(Stored data)
════════════════════

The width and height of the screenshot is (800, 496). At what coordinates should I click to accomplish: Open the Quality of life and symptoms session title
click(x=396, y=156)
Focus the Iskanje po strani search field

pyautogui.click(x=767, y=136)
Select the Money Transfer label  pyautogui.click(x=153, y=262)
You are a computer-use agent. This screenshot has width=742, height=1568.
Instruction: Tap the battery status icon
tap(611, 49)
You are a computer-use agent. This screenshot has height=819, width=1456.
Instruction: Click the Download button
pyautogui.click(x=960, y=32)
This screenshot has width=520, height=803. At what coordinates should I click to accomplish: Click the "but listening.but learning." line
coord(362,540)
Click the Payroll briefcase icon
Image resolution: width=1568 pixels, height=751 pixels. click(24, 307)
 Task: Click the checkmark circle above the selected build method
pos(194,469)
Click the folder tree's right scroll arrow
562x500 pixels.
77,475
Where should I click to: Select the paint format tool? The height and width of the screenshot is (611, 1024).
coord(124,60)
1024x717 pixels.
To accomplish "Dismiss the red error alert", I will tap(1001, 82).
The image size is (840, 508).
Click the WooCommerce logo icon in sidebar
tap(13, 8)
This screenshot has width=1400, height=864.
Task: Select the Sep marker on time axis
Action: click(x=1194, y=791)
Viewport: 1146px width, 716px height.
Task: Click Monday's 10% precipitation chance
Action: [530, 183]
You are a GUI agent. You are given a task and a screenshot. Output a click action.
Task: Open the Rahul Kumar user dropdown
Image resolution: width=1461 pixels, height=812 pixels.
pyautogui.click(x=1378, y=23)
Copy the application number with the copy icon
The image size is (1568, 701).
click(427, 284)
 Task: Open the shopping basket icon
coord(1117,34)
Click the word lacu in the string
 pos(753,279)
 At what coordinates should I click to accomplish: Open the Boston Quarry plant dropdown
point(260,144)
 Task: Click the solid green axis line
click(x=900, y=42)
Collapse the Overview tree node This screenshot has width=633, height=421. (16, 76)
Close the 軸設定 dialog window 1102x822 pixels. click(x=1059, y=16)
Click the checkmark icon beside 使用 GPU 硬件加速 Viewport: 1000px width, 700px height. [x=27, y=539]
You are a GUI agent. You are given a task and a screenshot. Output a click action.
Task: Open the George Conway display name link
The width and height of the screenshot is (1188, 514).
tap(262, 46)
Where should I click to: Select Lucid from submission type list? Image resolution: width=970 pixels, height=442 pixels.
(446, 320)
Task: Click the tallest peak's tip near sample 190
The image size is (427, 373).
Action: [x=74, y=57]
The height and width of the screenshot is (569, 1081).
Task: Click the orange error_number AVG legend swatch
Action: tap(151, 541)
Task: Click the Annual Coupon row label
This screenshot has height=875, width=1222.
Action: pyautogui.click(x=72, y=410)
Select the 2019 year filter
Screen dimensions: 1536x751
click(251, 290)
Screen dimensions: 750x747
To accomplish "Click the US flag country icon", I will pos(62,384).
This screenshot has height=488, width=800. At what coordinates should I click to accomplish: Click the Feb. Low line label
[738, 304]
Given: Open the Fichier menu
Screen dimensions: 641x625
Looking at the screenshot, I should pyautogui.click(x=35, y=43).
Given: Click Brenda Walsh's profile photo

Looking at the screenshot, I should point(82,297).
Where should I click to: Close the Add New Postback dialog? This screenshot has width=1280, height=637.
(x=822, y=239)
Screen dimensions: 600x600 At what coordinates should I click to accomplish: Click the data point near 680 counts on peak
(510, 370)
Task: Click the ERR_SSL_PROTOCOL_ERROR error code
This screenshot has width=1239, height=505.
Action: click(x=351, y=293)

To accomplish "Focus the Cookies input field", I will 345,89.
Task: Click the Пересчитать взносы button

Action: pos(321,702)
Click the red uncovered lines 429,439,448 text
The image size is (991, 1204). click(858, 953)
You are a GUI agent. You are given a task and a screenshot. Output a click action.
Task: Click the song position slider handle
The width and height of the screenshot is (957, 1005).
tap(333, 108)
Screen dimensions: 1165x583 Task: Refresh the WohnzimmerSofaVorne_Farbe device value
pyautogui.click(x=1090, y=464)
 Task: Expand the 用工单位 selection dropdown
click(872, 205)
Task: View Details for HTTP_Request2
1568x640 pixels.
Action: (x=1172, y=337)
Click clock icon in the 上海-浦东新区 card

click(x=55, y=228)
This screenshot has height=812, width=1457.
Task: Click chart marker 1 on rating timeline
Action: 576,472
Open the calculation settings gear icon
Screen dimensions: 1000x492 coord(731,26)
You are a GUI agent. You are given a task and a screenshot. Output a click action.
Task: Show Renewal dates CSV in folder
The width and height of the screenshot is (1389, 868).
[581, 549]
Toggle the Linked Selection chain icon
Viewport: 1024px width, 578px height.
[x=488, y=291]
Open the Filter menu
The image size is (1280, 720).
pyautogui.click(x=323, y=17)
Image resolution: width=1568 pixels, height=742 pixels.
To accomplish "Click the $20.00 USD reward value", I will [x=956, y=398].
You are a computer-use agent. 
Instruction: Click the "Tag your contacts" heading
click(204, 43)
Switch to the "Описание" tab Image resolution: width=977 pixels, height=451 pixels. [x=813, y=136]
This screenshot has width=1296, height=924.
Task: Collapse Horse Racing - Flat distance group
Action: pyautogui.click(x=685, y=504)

════════════════════

→ **Activity**:
A single number, please: the count of lines above that contain the string "will".

→ **Answer box**:
4